**Exercise**
The line containing "This screenshot has width=1000, height=600." marks the end: output every line of the data up to it, and that line too, exactly as written.

Saved data entries
--- START ---
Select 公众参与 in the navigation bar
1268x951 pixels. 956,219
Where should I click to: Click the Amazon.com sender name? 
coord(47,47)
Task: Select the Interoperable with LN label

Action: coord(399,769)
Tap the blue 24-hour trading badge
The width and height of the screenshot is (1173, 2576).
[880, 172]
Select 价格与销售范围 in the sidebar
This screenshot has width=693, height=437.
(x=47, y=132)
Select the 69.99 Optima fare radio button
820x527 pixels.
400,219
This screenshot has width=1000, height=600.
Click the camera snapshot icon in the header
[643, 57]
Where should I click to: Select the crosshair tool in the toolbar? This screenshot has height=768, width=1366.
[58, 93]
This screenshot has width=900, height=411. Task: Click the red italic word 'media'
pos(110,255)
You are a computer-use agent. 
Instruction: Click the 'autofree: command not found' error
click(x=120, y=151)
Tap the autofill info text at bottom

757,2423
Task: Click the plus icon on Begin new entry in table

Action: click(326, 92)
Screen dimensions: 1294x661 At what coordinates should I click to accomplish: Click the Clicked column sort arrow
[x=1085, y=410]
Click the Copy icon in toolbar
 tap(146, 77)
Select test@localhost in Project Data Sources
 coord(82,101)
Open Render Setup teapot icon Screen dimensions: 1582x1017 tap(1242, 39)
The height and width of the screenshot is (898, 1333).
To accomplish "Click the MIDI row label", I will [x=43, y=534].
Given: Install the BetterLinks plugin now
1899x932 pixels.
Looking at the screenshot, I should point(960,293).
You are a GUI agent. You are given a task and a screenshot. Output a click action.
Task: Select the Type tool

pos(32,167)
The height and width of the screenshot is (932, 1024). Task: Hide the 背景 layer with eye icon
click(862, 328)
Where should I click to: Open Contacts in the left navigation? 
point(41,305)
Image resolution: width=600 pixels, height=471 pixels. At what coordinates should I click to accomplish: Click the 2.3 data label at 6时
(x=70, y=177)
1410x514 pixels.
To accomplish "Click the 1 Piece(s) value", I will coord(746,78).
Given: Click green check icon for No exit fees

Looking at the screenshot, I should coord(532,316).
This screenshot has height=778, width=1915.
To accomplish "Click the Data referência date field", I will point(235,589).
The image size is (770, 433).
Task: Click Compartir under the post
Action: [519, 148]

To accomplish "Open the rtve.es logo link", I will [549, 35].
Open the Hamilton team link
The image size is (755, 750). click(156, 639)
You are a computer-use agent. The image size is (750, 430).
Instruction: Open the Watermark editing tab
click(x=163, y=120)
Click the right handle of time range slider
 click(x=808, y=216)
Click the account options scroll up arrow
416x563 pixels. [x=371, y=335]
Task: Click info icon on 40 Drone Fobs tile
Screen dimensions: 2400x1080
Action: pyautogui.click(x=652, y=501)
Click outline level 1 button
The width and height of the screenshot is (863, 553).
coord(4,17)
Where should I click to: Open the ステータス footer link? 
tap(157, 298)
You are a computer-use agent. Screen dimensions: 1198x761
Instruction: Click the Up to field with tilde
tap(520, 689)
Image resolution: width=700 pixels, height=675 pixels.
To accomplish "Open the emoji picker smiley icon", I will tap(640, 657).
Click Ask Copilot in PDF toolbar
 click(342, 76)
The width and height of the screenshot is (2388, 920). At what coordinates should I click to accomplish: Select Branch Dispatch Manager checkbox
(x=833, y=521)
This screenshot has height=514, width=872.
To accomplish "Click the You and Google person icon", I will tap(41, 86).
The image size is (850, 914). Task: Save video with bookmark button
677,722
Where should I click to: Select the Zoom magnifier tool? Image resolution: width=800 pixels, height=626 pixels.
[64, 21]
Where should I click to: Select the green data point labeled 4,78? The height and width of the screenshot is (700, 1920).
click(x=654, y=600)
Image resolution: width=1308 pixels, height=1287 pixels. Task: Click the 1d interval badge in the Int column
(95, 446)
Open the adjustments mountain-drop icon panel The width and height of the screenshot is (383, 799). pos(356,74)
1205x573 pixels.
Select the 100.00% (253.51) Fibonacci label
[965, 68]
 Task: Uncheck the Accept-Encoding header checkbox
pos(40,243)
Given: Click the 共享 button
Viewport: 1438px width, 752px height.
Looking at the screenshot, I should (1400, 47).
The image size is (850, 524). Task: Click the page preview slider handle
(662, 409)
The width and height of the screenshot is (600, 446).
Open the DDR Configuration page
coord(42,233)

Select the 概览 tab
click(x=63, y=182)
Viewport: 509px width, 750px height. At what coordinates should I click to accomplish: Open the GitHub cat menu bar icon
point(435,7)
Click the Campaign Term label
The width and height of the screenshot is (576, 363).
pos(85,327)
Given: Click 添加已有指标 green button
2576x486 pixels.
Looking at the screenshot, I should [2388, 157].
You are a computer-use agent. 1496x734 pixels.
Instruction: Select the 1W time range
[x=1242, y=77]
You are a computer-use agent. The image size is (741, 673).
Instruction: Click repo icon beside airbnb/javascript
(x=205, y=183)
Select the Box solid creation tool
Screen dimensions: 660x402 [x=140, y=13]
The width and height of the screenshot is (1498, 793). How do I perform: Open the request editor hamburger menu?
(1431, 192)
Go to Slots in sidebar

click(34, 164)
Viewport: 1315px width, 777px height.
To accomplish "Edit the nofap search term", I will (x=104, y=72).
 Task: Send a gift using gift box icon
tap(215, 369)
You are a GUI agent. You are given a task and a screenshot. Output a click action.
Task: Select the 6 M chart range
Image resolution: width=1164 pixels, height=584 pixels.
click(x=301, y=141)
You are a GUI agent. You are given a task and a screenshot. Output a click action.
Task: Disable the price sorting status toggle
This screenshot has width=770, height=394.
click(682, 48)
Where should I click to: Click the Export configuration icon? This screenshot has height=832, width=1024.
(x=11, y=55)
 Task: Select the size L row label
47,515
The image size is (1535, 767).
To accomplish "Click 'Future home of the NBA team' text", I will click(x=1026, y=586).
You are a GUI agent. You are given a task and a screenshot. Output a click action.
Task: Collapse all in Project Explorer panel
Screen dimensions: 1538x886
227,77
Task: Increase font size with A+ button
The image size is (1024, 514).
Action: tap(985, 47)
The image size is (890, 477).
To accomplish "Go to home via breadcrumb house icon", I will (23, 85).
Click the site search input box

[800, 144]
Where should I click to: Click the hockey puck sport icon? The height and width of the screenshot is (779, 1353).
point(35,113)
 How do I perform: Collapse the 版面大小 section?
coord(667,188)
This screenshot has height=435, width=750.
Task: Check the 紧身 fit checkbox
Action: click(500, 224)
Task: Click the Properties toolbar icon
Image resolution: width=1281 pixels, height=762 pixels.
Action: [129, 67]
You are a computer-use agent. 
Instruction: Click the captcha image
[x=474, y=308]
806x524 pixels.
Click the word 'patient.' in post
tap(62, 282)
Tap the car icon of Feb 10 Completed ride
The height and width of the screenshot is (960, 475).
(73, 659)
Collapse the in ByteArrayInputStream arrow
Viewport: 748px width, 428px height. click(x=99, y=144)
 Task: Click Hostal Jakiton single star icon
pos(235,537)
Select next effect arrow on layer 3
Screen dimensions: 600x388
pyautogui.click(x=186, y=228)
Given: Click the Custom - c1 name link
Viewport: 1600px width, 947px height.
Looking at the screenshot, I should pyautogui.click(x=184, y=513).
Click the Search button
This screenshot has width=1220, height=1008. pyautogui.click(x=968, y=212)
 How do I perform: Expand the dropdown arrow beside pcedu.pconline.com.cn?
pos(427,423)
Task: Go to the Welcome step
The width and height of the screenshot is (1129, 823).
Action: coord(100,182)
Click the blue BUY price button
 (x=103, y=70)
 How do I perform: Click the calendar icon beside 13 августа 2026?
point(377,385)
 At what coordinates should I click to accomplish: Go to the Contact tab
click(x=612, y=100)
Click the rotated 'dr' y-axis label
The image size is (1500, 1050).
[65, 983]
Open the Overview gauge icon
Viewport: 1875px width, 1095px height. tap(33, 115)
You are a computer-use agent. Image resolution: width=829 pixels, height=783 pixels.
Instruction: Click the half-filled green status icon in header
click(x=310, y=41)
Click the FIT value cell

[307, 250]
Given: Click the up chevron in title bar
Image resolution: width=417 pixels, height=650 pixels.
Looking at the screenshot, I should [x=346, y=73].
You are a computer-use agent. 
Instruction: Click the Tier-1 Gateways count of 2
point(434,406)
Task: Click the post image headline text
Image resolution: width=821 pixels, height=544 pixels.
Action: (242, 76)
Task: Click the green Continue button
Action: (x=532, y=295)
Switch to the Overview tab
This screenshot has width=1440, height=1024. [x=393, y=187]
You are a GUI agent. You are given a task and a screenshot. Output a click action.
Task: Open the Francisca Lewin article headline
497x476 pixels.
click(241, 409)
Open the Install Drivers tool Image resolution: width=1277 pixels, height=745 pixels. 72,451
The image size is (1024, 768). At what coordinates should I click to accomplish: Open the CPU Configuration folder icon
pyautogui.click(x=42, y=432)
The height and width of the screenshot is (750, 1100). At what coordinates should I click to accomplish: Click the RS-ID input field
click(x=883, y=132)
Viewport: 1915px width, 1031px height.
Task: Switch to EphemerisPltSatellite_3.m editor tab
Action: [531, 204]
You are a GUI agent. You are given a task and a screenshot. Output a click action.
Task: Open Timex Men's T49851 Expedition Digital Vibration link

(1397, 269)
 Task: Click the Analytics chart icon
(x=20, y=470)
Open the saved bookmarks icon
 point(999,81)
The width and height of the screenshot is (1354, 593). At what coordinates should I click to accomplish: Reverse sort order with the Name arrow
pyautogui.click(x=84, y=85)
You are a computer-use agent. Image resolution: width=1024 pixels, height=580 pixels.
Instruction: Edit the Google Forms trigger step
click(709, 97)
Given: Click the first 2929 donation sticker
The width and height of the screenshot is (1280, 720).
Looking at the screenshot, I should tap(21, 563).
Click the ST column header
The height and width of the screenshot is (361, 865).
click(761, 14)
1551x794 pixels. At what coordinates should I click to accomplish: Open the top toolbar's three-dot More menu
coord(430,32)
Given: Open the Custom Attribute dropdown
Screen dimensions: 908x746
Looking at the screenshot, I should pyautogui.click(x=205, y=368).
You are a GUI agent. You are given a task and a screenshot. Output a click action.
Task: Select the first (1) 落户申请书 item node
--- END ---
**Exercise result**
Select 公众参与 in the navigation bar
1268x951 pixels. 956,219
Where should I click to: Click the Amazon.com sender name? 
coord(47,47)
Task: Select the Interoperable with LN label

Action: coord(399,769)
Tap the blue 24-hour trading badge
The width and height of the screenshot is (1173, 2576).
[880, 172]
Select 价格与销售范围 in the sidebar
This screenshot has width=693, height=437.
(x=47, y=132)
Select the 69.99 Optima fare radio button
820x527 pixels.
400,219
This screenshot has width=1000, height=600.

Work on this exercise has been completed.